Key Words: Johne's disease • liquid culture • mycobacterium • paratuberculosis • real-time PCR

Paratuberculosis (Johne's disease) is a chronic enteric infection of cattle and other ruminants caused by Mycobacterium avium subsp. paratuberculosis (MAP). Identification of infected animals, which may show no clinical signs, often entails culture of MAP from fecal specimens. Broth culture methods that use automated detection of bacterial CO₂ generation or O₂ consumption are gaining popularity, because of the shorter culture time necessary to detect MAP growth compared with methods that use solid media. However, once bacterial growth is detected in the broth tube, acid-fast staining, subculturing on solid media, or polymerase chain reaction (PCR) is necessary to confirm the presence of MAP in the sample.

The PCR method represents a rapid and specific means to confirm MAP in broth culture.2,3,5 Previous studies have shown that the concentration of MAP in broth culture tubes is well above the PCR detection threshold at the time the automated detection system signals a positive culture.2,3 In those studies, DNA for MAP PCR testing was harvested by using commercial kits that used proteinase K digestion and column purification. These procedures were presumed necessary for the release of DNA from mycobacterial cells and for separating DNA from PCR inhibitors that potentially could be contained within the culture media. The purpose of the study reported here was to evaluate 2 time-, labor-, and money-saving protocols for harvesting DNA from broth culture for subsequent real-time PCR confirmation of MAP. One method involved direct addition of unprocessed culture broth to the PCR reaction mixture. The second method included immersion of the sample in boiling water for 5 minutes, as an attempt to reduce PCR inhibitors and to effect release of DNA from cells. These methods were compared with a commercially available DNA extraction method that involved mechanical disruption with glass beads and chaotropic purification of DNA. A secondary objective was to determine if PCR could detect MAP growth before signaling "instrument positive," which could potentially shorten the time required to detect positive samples.

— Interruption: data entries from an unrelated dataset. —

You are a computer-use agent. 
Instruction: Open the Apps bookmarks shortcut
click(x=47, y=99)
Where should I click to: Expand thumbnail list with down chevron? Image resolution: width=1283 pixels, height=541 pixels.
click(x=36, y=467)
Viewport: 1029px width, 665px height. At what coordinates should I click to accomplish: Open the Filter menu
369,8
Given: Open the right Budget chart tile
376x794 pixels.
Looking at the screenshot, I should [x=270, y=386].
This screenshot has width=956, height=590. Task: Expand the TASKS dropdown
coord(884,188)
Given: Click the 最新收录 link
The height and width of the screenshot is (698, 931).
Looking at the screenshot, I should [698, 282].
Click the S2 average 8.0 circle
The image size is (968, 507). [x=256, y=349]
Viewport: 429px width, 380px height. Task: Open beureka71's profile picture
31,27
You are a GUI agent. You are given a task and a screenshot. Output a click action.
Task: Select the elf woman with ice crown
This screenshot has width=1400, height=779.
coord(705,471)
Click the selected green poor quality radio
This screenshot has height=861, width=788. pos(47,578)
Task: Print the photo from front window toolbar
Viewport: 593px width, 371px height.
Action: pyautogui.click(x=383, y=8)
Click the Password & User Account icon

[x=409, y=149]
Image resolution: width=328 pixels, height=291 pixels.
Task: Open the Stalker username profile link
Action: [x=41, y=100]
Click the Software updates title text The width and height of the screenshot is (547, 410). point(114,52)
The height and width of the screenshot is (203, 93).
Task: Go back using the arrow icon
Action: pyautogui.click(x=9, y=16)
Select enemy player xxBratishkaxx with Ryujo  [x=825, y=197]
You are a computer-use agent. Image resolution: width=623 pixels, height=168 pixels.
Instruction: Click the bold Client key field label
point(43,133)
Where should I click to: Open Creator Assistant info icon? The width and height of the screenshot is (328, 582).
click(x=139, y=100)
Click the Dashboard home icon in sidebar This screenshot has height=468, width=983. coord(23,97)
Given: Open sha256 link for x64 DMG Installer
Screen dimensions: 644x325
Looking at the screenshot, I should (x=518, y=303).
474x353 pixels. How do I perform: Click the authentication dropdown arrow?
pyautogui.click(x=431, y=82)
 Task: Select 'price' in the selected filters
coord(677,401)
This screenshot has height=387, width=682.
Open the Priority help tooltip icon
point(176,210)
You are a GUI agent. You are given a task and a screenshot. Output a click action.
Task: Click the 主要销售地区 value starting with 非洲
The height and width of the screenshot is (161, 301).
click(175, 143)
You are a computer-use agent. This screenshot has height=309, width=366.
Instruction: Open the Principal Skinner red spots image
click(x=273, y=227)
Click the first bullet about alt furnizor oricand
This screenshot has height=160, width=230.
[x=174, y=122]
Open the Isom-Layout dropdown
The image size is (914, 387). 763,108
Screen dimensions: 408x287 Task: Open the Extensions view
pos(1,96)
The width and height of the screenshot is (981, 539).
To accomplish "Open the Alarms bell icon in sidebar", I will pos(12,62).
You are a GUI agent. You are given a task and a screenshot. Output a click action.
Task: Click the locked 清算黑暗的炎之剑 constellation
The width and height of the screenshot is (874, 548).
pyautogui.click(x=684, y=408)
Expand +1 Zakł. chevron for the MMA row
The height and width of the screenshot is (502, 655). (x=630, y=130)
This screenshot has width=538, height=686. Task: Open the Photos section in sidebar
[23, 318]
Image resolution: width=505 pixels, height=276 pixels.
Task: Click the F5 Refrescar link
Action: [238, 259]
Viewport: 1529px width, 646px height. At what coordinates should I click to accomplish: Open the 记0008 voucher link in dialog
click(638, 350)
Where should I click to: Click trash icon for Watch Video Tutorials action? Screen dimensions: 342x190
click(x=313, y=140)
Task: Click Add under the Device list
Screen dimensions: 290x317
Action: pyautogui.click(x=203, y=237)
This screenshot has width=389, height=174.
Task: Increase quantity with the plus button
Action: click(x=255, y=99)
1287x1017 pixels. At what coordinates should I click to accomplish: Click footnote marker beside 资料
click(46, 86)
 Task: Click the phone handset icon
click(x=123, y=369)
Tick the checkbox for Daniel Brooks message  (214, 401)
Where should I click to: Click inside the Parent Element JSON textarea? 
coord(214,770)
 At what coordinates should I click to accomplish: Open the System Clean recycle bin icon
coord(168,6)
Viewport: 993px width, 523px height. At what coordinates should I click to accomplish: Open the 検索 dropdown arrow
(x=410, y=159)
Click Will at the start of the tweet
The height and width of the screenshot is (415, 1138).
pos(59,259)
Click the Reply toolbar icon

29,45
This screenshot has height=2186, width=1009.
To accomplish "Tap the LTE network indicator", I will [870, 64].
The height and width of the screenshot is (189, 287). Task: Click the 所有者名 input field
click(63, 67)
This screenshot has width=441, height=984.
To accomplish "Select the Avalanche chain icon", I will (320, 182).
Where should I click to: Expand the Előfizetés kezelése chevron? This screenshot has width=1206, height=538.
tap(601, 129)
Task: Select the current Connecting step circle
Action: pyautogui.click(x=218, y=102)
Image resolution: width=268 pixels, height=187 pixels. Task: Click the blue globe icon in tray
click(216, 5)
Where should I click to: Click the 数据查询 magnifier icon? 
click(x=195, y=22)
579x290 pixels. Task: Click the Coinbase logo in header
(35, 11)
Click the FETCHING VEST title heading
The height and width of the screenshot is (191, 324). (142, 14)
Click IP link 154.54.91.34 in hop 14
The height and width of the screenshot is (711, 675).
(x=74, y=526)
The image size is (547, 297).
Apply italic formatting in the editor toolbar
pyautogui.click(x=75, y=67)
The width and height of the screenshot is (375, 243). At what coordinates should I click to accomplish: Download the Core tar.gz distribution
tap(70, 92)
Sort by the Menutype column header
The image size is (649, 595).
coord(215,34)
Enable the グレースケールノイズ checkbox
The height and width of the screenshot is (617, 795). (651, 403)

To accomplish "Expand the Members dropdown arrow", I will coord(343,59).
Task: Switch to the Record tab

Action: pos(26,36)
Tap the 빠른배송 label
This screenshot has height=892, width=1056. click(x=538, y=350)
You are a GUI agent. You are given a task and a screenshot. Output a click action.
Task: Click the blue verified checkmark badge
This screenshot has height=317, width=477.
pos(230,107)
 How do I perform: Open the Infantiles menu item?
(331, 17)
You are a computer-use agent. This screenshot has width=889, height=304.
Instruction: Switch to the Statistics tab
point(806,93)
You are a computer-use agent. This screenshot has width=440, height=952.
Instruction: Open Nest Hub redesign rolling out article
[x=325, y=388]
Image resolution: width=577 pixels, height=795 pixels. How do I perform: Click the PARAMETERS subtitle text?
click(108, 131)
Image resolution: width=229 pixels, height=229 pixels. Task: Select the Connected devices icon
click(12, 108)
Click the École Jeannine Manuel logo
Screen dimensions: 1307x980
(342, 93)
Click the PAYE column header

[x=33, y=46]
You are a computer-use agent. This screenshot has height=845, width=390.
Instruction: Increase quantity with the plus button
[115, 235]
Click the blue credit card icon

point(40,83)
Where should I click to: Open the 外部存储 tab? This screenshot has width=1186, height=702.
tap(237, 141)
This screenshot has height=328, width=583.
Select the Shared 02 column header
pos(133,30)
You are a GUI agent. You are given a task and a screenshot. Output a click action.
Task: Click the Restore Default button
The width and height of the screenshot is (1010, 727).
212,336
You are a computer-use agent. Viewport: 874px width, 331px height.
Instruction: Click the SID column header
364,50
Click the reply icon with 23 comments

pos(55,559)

In the first experiment, fecal samples from 7 naturally infected cattle and 3 dilutions of pure MAP standard were used for inoculation into the broth media. The 7 fecal samples represented 2 light shedders (84 CFU/g, 92 CFU/g), 2 medium shedders (350 CFU/g, 450 CFU/g), and 3 heavy shedders (>2000 CFU/g) based on results of culture on Herrold's egg-yolk medium. The fecal samples were processed for broth culture by using a standard hexadecylpyridinium chloride decontamination-centrifugation double-incubation method previously described.7 The 3 dilutions of MAP standard were prepared from a frozen stock of a field isolate (ATCC 700535). The final concentrations of MAP in the 3 dilutions were 2600 CFU/ml, 260 CFU/ml, and 26 CFU/ml, respectively. Each broth culture tube was inoculated with 100 µl fecal preparation or MAP standard. In the second experiment, in which the effect of varying egg-yolk volumes was evaluated, 2 of the fecal specimens from the heavy shedding cows and one from the medium shedders were processed as above and were inoculated into the broth culture tubes.

All experiments were conducted by using mycobacterial growth indicator tubes (MGIT) that use a fluorescence indicator to detect bacterial oxygen consumption.^a The tubes contain 7 ml of a modified Middlebrooks 7H9 broth, to which was added 800 µl of oleic acid/bovine albumin/catalase/casein supplement,^b and 30 µl of amphotericin B /nalidixic acid/vancomycin mixture (5 mg/ml of each). In the first experiment, 500 µl of 50% egg-yolk emulsion^c was added to each MGIT tube, and, in the second experiment, the effect of various egg-yolk quantities was evaluated by amending MGIT tubes with either 250 µl, 500 µl, or 1000 µl of egg-yolk emulsion. Culture tubes were inoculated with 100 µl of fecal preparation or MAP standard dilution and were incubated in the automated detection system instrument,^d until signaled "positive" based on an algorithm by using measurements of fluorescence.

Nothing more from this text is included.